*Data in this exercise:*
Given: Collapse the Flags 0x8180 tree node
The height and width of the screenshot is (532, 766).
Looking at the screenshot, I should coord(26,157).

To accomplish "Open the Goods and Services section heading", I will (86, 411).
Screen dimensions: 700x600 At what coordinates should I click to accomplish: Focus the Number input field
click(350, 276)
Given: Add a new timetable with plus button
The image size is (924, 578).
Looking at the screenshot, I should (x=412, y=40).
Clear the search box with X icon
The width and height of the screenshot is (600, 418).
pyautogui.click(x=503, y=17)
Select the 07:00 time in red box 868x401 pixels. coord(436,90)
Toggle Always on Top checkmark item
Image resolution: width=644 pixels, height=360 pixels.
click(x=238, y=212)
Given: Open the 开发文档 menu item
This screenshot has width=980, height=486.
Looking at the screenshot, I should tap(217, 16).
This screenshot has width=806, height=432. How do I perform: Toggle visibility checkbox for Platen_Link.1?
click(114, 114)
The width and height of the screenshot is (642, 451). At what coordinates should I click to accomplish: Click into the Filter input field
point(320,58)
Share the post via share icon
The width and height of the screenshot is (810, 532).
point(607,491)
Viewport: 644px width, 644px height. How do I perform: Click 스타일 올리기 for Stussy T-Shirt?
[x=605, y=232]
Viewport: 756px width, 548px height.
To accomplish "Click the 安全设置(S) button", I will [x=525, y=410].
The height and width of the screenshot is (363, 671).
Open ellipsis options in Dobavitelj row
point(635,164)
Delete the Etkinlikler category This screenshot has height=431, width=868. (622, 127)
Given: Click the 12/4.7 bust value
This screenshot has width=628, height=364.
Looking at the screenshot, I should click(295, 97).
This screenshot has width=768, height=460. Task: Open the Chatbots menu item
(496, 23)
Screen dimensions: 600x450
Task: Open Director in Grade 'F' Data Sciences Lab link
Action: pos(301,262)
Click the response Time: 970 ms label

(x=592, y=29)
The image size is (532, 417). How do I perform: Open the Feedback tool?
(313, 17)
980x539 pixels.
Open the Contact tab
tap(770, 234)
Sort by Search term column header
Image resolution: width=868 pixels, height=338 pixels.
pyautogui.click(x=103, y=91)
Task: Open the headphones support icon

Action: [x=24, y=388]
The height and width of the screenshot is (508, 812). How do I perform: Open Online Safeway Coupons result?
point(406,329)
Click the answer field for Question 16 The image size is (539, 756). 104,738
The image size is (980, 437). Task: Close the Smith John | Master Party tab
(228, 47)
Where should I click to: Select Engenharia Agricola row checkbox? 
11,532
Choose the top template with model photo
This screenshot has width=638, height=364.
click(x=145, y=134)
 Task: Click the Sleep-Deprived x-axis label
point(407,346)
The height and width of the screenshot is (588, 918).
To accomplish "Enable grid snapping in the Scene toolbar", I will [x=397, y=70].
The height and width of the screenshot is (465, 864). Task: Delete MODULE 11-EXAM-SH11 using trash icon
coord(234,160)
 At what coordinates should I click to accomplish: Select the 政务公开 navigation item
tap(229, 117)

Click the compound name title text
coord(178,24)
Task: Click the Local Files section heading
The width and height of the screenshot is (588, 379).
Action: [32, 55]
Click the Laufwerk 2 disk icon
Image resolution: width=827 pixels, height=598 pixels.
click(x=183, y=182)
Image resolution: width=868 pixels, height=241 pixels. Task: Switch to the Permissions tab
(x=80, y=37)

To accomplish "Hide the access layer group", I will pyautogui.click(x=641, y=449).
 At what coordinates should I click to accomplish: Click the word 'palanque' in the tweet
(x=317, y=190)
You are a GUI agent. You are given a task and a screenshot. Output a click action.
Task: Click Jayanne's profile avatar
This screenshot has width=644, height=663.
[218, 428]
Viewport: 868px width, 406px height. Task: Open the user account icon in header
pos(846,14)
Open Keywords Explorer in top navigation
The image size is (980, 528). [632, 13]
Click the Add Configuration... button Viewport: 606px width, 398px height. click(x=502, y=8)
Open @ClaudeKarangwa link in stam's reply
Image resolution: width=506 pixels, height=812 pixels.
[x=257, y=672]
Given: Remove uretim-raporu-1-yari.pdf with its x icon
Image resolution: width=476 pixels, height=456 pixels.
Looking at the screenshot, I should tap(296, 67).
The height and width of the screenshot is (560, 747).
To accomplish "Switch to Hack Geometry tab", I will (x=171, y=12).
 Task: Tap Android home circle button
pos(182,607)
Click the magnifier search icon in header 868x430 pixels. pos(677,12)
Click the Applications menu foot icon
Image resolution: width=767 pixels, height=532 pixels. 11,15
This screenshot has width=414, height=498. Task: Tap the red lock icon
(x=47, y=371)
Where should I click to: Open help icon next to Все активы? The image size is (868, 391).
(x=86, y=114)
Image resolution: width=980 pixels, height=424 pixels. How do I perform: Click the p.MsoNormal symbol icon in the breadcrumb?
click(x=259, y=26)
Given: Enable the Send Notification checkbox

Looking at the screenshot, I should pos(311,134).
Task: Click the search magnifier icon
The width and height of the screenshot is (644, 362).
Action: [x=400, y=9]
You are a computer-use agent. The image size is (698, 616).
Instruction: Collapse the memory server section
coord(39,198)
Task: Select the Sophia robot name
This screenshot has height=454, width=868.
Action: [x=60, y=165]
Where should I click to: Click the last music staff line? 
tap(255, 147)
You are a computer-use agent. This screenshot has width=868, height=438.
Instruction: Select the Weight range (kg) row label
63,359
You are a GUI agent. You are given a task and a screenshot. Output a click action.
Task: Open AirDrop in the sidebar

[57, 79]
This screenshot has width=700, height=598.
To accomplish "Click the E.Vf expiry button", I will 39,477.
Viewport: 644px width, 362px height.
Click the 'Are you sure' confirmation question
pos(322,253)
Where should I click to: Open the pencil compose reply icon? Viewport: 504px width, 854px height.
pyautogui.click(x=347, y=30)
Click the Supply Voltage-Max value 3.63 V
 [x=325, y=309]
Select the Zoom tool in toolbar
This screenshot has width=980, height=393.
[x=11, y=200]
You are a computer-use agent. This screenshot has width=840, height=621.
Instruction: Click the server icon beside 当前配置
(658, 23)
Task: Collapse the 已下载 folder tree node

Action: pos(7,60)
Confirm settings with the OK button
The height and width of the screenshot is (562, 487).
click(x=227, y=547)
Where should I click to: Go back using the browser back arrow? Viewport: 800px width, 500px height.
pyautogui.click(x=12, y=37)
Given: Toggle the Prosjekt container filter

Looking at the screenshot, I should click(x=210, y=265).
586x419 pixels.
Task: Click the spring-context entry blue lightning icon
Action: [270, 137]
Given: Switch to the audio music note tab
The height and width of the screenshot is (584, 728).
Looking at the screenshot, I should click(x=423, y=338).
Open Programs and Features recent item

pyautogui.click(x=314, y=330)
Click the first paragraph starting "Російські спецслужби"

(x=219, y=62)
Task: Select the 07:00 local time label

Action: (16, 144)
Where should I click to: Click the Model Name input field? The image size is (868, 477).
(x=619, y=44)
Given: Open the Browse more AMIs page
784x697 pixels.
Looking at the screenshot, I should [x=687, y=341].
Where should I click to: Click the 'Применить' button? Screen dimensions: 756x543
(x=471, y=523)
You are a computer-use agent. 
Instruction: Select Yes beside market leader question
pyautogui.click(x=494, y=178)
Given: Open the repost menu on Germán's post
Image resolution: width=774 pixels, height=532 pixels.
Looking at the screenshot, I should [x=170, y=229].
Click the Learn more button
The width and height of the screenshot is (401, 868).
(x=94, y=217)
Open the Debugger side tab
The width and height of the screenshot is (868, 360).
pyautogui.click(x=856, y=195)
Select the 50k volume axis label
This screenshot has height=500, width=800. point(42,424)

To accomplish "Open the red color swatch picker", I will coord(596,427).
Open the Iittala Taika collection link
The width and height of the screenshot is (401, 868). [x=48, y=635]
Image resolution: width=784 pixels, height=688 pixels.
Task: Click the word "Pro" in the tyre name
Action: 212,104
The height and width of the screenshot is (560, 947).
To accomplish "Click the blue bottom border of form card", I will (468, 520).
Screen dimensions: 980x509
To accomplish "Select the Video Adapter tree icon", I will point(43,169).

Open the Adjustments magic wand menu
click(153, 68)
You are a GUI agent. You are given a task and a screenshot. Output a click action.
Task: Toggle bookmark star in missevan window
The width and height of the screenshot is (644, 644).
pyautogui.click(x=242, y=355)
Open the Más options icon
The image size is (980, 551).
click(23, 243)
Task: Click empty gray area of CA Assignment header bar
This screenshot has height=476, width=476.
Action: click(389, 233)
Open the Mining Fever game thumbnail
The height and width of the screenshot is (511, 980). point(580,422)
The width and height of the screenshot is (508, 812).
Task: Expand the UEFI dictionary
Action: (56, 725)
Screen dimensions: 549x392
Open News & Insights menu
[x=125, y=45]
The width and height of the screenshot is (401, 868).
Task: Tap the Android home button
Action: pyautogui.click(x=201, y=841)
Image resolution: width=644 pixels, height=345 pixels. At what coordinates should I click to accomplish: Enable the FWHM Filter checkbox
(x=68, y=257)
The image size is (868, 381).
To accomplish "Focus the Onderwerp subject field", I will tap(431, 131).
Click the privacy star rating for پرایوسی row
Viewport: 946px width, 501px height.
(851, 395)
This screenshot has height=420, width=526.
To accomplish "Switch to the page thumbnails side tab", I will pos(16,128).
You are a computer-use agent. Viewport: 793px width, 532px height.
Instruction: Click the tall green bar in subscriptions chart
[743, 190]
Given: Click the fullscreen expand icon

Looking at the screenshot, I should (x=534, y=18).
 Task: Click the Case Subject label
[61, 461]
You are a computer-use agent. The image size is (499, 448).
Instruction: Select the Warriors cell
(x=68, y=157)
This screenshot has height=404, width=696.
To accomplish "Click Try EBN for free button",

*Work task:*
Return each line from the records that includes the word "toolbar".

*Answer to this problem:*
To accomplish "Enable grid snapping in the Scene toolbar", I will [x=397, y=70].
Select the Zoom tool in toolbar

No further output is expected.